Одно только удивляло меня немного. Что такой скептикъ какъ я хотѣлъ жениться на дѣвушкѣ набожной, это было естественно, и я уже объяснялъ почему; но что такое строго-благочестивое семейство не отвергло сразу союза съ человѣкомъ чья репутація, хотя и безупречная, была далеко не удовлетворительна со стороны религіозной,-- это казалось мнѣ страннымъ.

Съ этого дня, по взаимному молчаливому соглашенію и съ соблюденіемъ всевозможной сдержанности, меня стали принимать у Куртэзовъ какъ претендента, если еще и не признаннаго, то во всякомъ случаѣ не отвергнутаго. Я вызвался дать нѣсколько уроковъ верховой ѣзды молодому моряку Жерару, брату мадемуазель Аліетты; наступила наконецъ минута когда и сама мадемуазель Аліетта, подъ охраной адмирала, соблаговолила принять участіе въ нашихъ кавалькадахъ.

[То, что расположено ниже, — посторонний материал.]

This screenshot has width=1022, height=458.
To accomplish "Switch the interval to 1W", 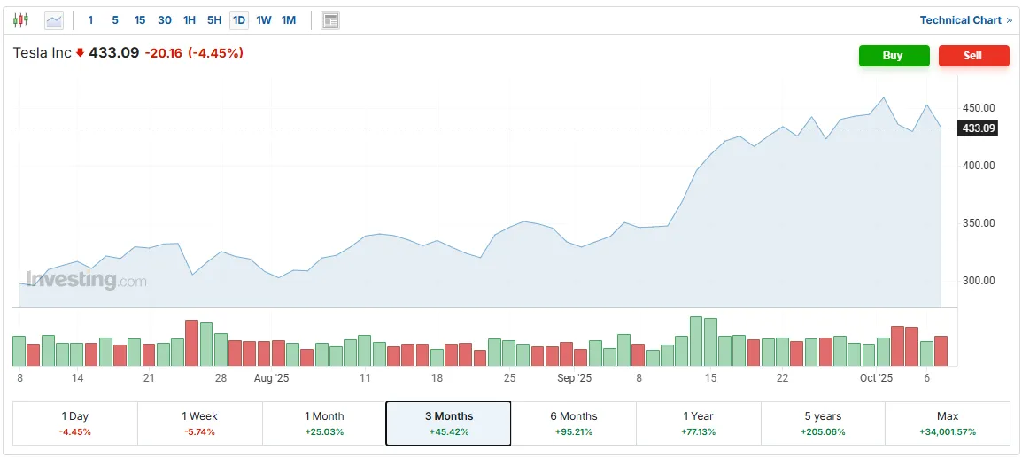I will 264,19.
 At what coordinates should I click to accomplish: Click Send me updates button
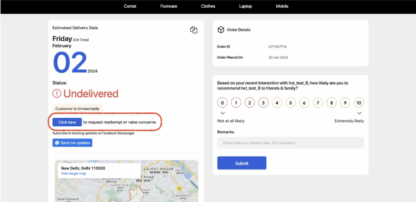tap(72, 143)
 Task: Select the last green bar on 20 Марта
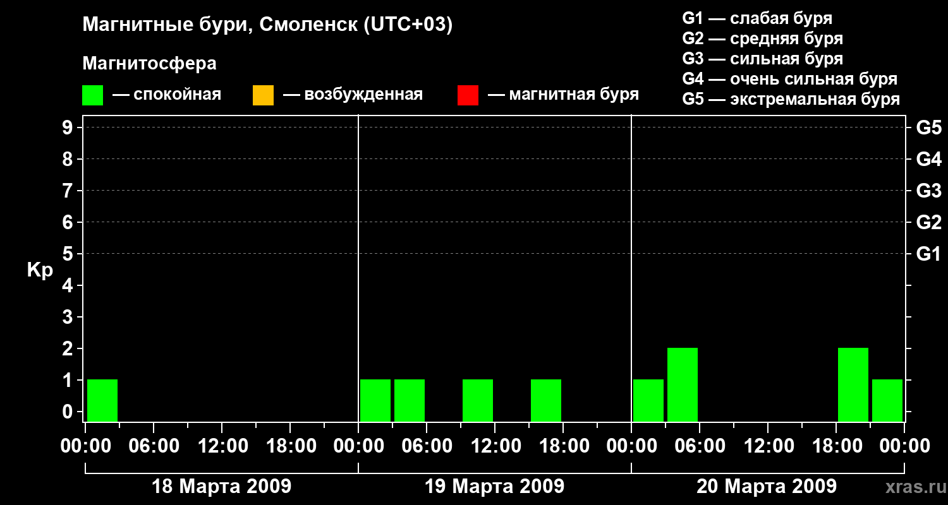[x=887, y=400]
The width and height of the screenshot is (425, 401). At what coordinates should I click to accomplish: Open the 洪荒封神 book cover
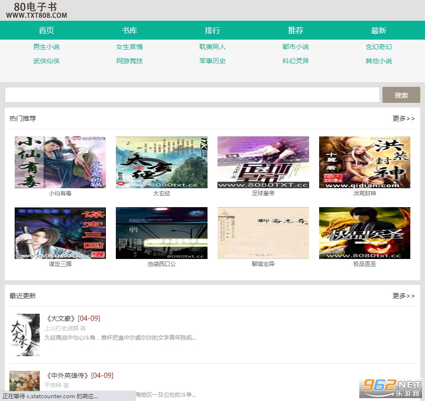364,162
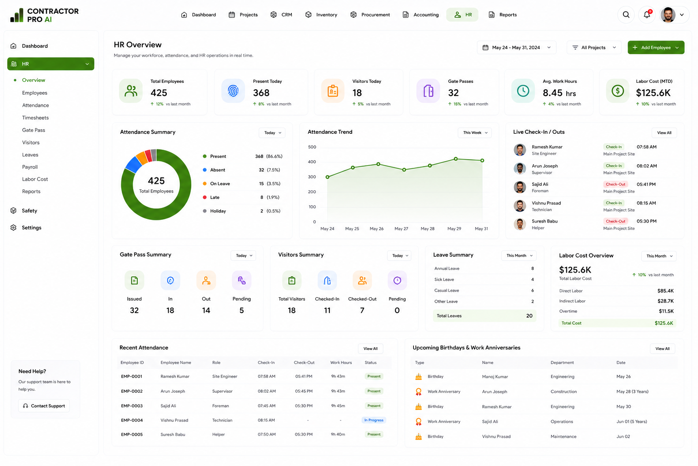Click the Add Employee button
The height and width of the screenshot is (466, 698).
[x=656, y=47]
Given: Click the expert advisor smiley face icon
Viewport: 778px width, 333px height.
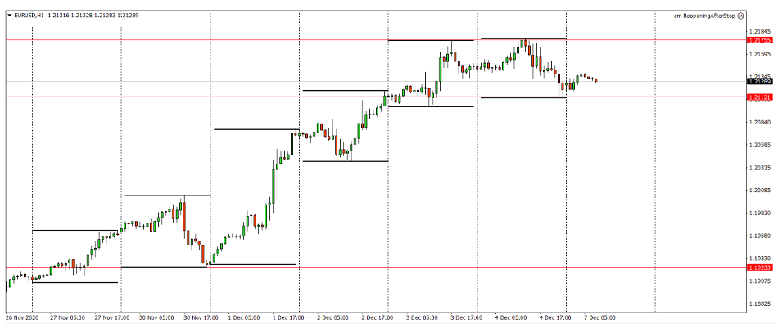Looking at the screenshot, I should [x=740, y=15].
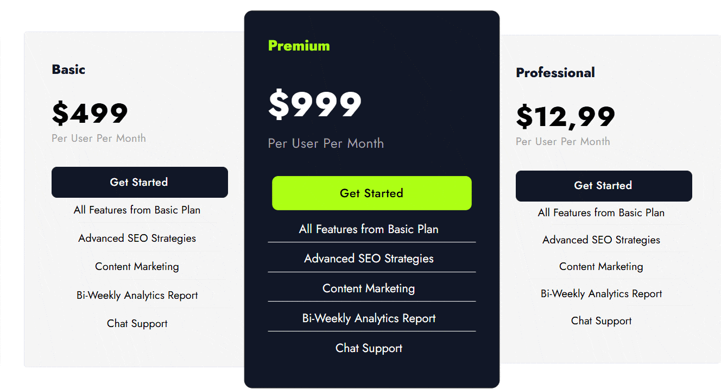The image size is (721, 389).
Task: Click All Features from Basic Plan in Premium
Action: pos(369,229)
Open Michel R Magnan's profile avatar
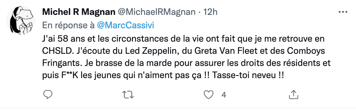This screenshot has height=110, width=356. pyautogui.click(x=21, y=20)
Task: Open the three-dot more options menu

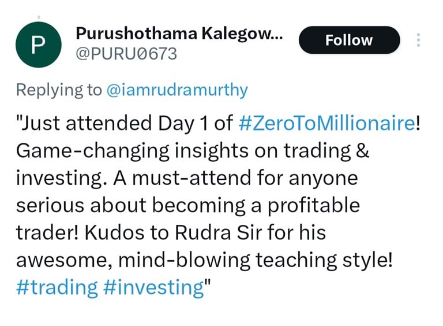Action: point(418,40)
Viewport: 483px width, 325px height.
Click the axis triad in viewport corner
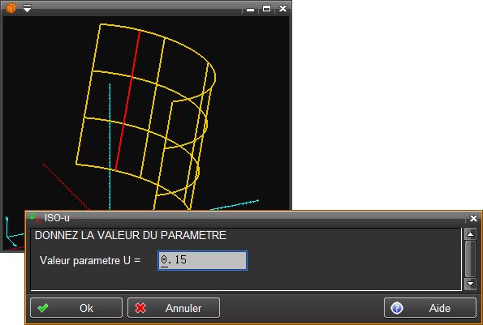pyautogui.click(x=13, y=233)
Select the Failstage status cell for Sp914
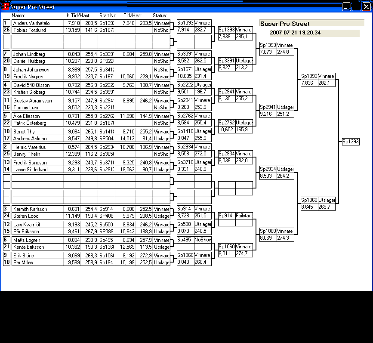 tap(244, 216)
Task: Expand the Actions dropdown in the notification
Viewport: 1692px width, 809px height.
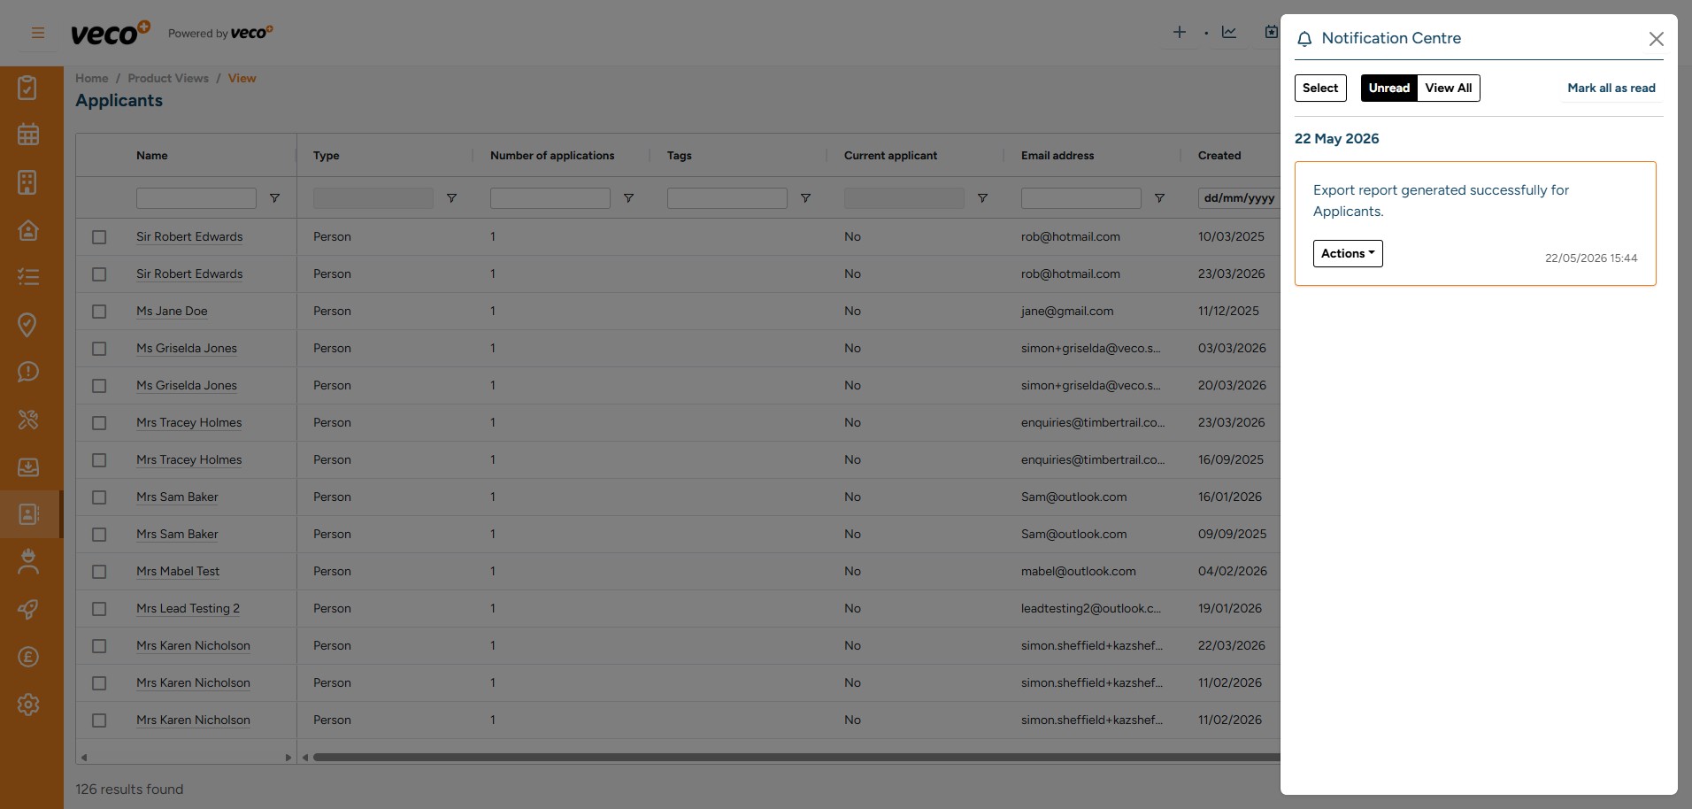Action: pyautogui.click(x=1348, y=253)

Она весело просила меня не стѣсняться замѣчаніями на счетъ ея верховой ѣзды. Но она не нуждалась въ совѣтахъ; эта маленькая бѣлокурая святоша настоящій кентавръ женскаго рода; такъ какъ верховая ѣзда есть единственное дозволенное ей удовольствіе, то она предалась ему со всѣмъ пыломъ. Отецъ сдѣлалъ изъ нея превосходную наѣздницу, у ней необыкновенно твердая рука. Скажу мимоходомъ что я люблю женщинъ наѣздницъ, онѣ почти всѣ цѣломудренны.

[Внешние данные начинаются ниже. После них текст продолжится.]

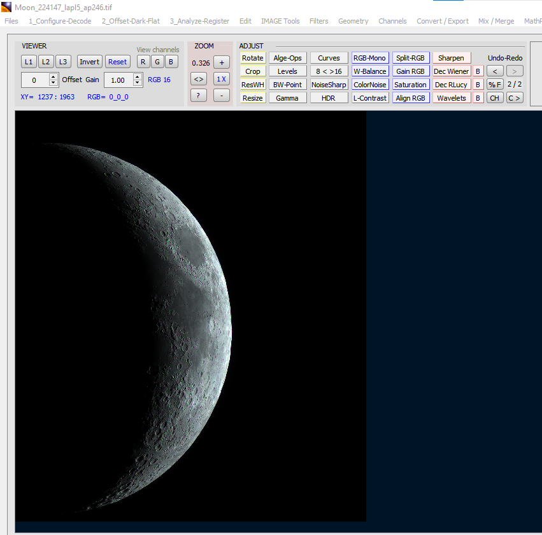Click the Wavelets button
The height and width of the screenshot is (535, 542).
click(x=451, y=98)
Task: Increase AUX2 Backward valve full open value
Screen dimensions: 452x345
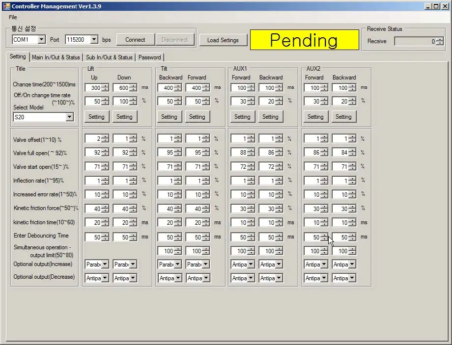Action: point(352,151)
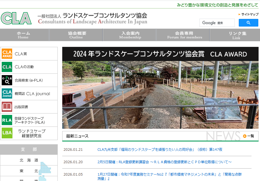260x181 pixels.
Task: Click the red book publications icon
Action: click(7, 107)
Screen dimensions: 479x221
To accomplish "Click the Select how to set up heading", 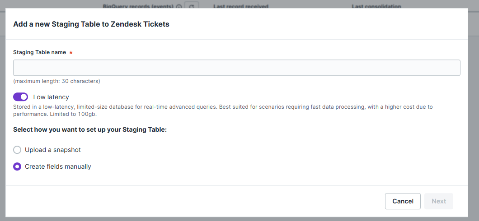I will tap(90, 129).
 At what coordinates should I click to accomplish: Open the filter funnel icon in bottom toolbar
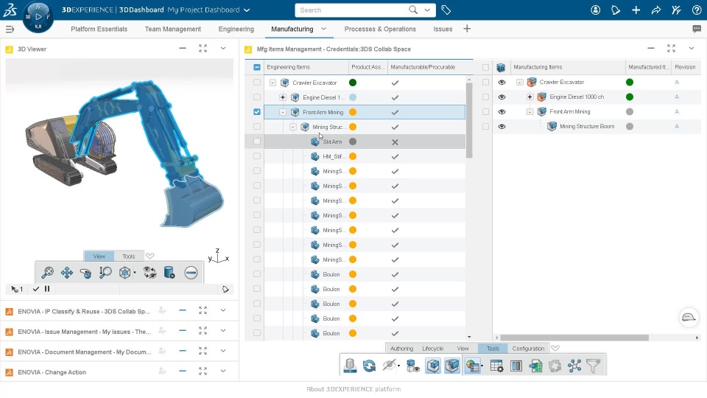pos(594,366)
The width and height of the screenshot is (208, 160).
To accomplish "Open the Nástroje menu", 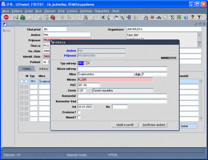I will pos(86,11).
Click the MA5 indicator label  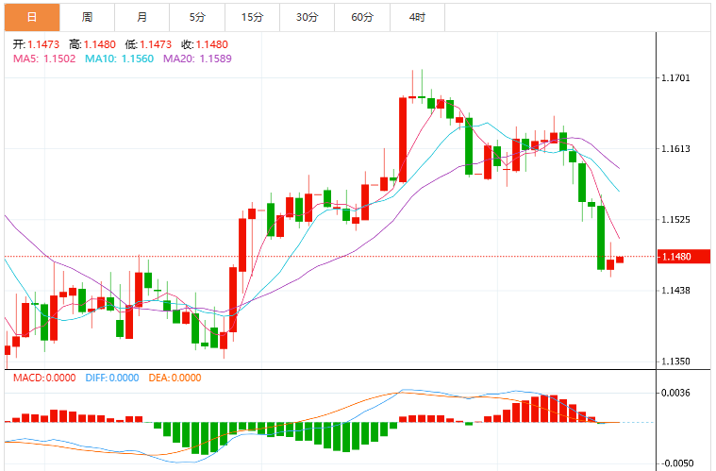tap(44, 59)
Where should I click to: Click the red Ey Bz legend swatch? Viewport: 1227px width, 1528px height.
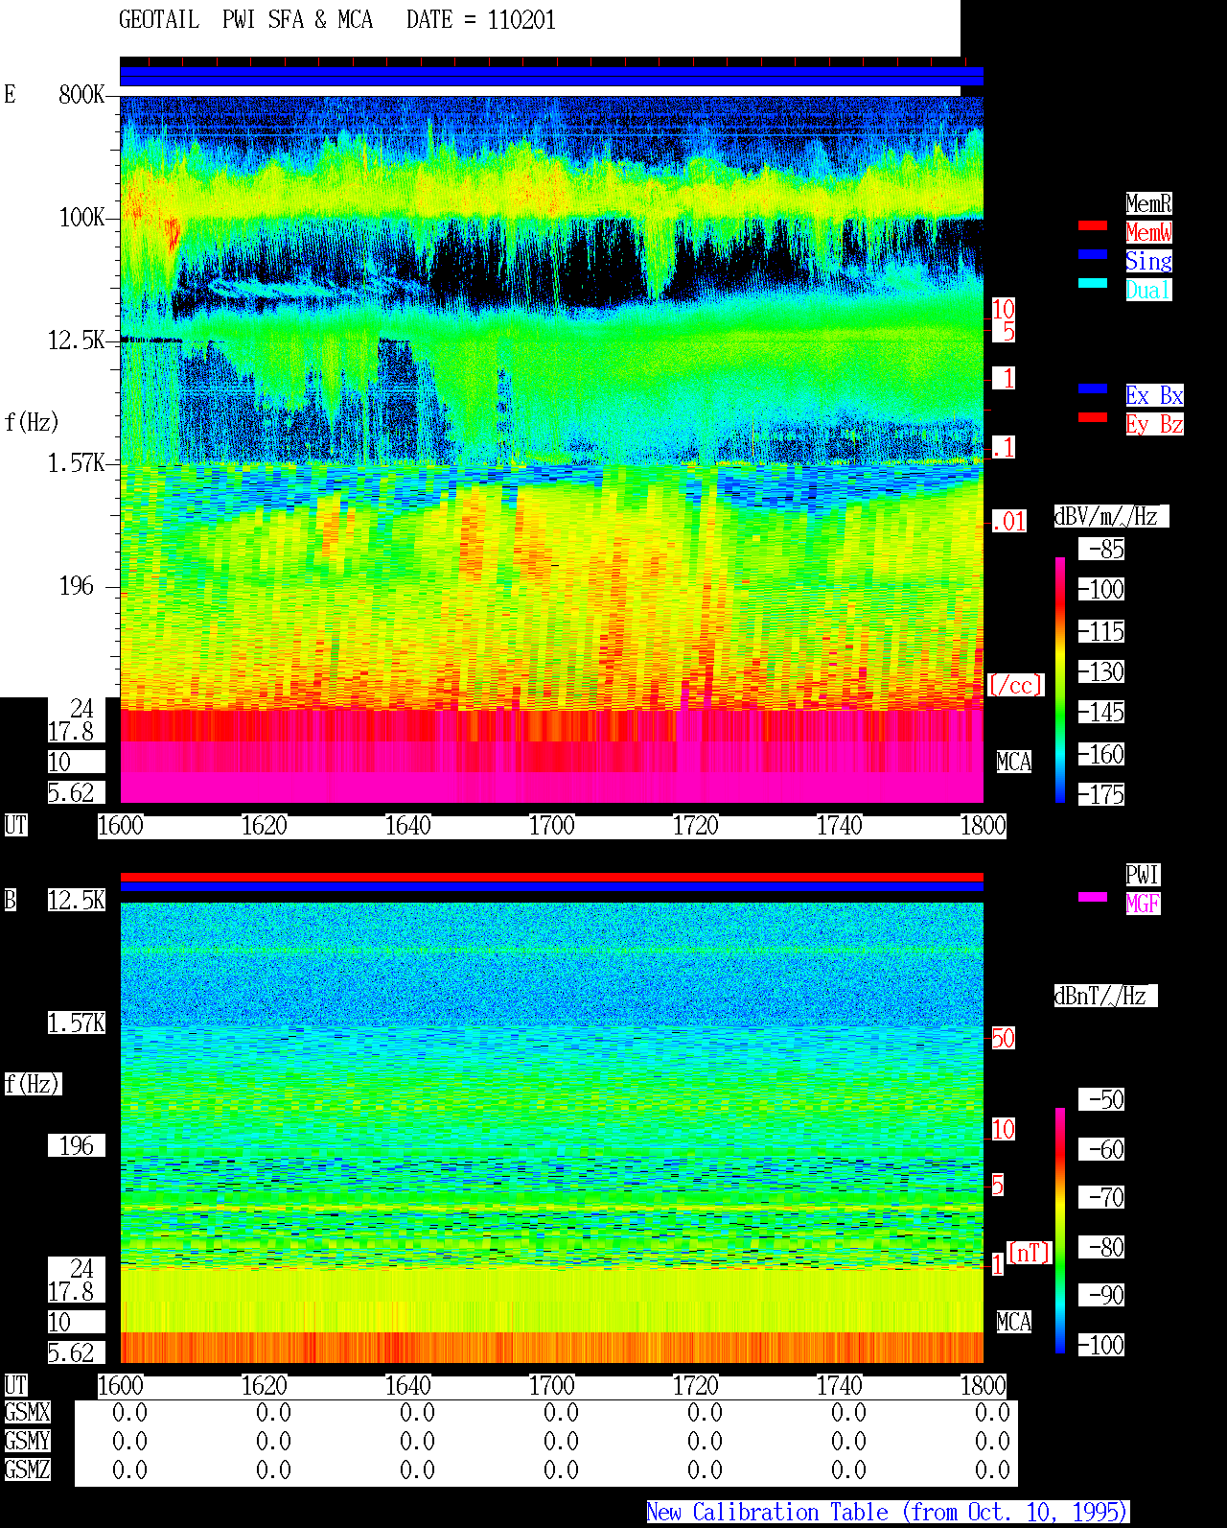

По возвращеніи съ нашихъ утреннихъ прогулокъ, меня не разъ оставляли завтракать въ Варавилѣ. За все время этого постоянно возраставшаго сближенія, всѣ эти Куртэзы, съ неизмѣннымъ усердіемъ, не переставали изучать меня въ физическомъ, умственномъ и нравственномъ отношеніяхъ, повидимому оставаясь все болѣе и болѣе довольными. Я же со своей стороны, если не съ одинаковымъ довольствомъ, то по крайней мѣрѣ съ такимъ же интересомъ проникалъ все глубже и глубже въ изученіе этой доисторической группы. Я догадывался что покойный баронъ де-Куртэзъ отличался если не высокимъ умомъ, то во всякомъ случаѣ сильнымъ оригинальнымъ характеромъ, положившимъ свой отпечатокъ на всѣхъ его близкихъ. Порядокъ установленный имъ въ семьѣ пережилъ его самого, и духъ его продолжаетъ царствовать въ домѣ подъ граціозною оболочкой его дочери Аліетты. Въ этой мысли утвердила меня, впрочемъ, сама мадемуазель де-Куртэзъ, открывъ мнѣ манію своего отца, перешедшую и къ ней въ значительной степени.

Однажды она показывала мнѣ библіотеку замка, которая, какъ я уже замѣтилъ въ началѣ этого дневника, изобилуетъ сочиненіями XVII вѣка и мемуарами относящимися къ той же эпохѣ. Я нашелъ тамъ также любопытную коллекцію гравюръ того времени. "Вашъ отецъ, сказалъ я ей, питалъ вѣроятно особенное расположеніе къ вѣку Людовика XIV?" -- "Мой отецъ, отвѣчала она серіозно, жилъ въ немъ!" И въ то время какъ я смотрѣлъ на нее съ нѣкоторымъ тревожнымъ удивленіемъ, "онъ и меня заставлялъ жить съ нимъ этою жизнью", прибавила она. И глаза этой странной дѣвушки наполнились слезами.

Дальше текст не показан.